SC-8 - High - CCI-002418 - V-241818 - SV-241818r916416_rule
RMF Control
SC-8
Severity
H
CCI
CCI-002418
Version
JAMF-10-200065
Vuln IDs
  • V-241818
  • V-99591
Rule IDs
  • SV-241818r916416_rule
  • SV-108695
Without protection of the transmitted information, confidentiality and integrity may be compromised since unprotected communications can be intercepted and either read or altered. This requirement applies only to those applications that are either distributed or can allow access to data non-locally. Use of this requirement will be limited to situations where the data owner has a strict requirement for ensuring data integrity and confidentiality is maintained at every step of the data transfer and handling process. When transmitting data, applications need to leverage transmission protection mechanisms, such as TLS, TLS VPNs, or IPsec. Communication paths outside the physical protection of a controlled boundary are exposed to the possibility of interception and modification. Protecting the confidentiality and integrity of organizational information can be accomplished by physical means (e.g., employing physical distribution systems) or by logical means (e.g., employing cryptographic techniques). If physical means of protection are employed, then logical means (cryptography) do not have to be employed, and vice versa. SFR ID: FMT_SMF.1.1(2) b / SC-8, SC-8 (1), SC-8 (2) Satisfies: SRG-APP-000439, SRG-APP-000440
Checks: C-45094r685206_chk

Talk to the site Administrator to confirm the AGS has been configured to connect to the Jamf Pro EMM server using the TLS connection or confirm during a review of the AGS. If the AGS has not been configured to connect to the Jamf Pro EMM server using a TLS connection, this is a finding.

Fix: F-45053r685207_fix

Confirm the Administrator has configured the AGS to connect to the Jamf Pro EMM server using the TLS connection.

b
The Jamf Pro EMM server must configure the MDM Agent/platform to enable the DOD required device enrollment restrictions allowed for enrollment [specific device model].
CM-6 - Medium - CCI-000366 - V-257255 - SV-257255r916639_rule
RMF Control
CM-6
Severity
M
CCI
CCI-000366
Version
JAMF-10-000440
Vuln IDs
  • V-257255
  • V-99569
Rule IDs
  • SV-257255r916639_rule
  • SV-108673
Good configuration management of a mobile device is a key capability for maintaining the mobile device’s security baseline.

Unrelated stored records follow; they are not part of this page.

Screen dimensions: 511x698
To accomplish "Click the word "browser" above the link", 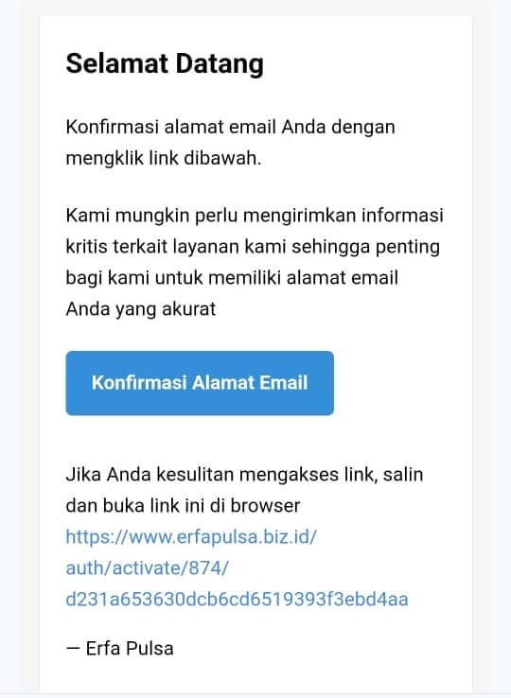I will [x=266, y=506].
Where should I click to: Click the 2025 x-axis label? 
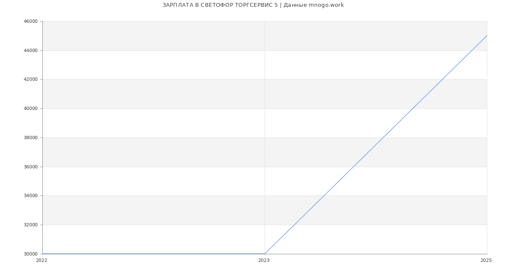pyautogui.click(x=486, y=261)
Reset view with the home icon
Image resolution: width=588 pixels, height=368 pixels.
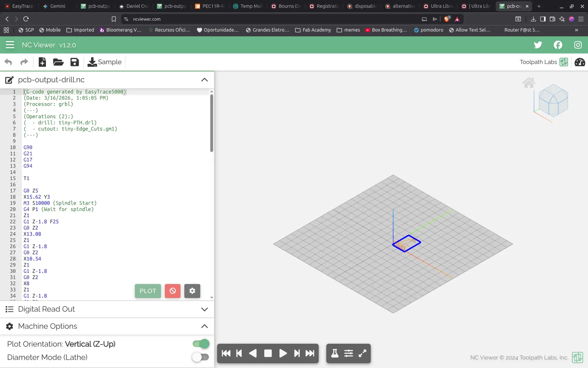pos(529,83)
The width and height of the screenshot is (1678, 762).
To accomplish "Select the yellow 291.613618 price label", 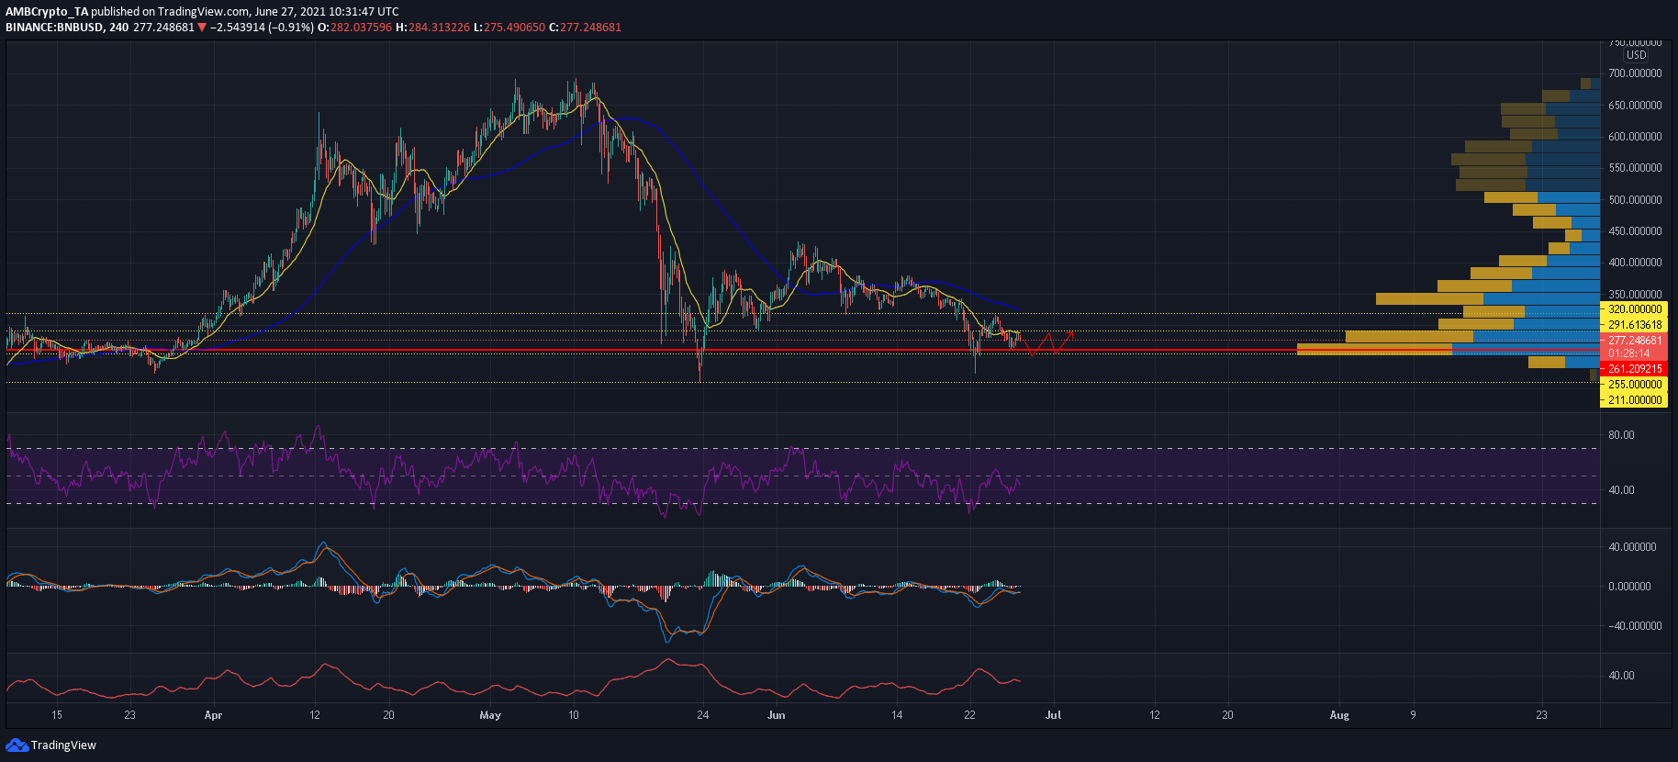I will pyautogui.click(x=1634, y=325).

Restricting network access to only authorized devices is a key configuration management attribute. Device type is a key way to specify mobile devices that can be adequately secured. SFR ID: FMT_SMF.1.1(2) b, FIA_ENR_EXT.1.2
Checks: C-60939r916636_chk

Verify device enrollment restrictions are set up to limit enrollment by iOS device. 1. Open Jamf Pro admin interface. 2. Select "Devices". 3. Select "Smart Device Groups". 4. Select desired device group. 5. Verify approved model numbers are listed. If device enrollment restrictions are not set up, this is a finding.

Fix: F-60881r916635_fix

Build Smart Device Group that matches DOD requirements and said groups are within exclusions of Configuration Profiles, Mobile Device Apps, etc. 1. Open Jamf Pro admin interface. 2. Select "Devices". 3. Select "Smart Device Groups". 4. Select "New". 5. Enter a name for the group. 6. Select "Criteria". 7. Select "Add" to add new Model, Model Identifier, or Model Number. 8. Continue to add all models that satisfy this requirement. 9. Select "Save". Add this Smart Device Group to any Configuration Profile, Mobile Device Apps as an Exception Scope.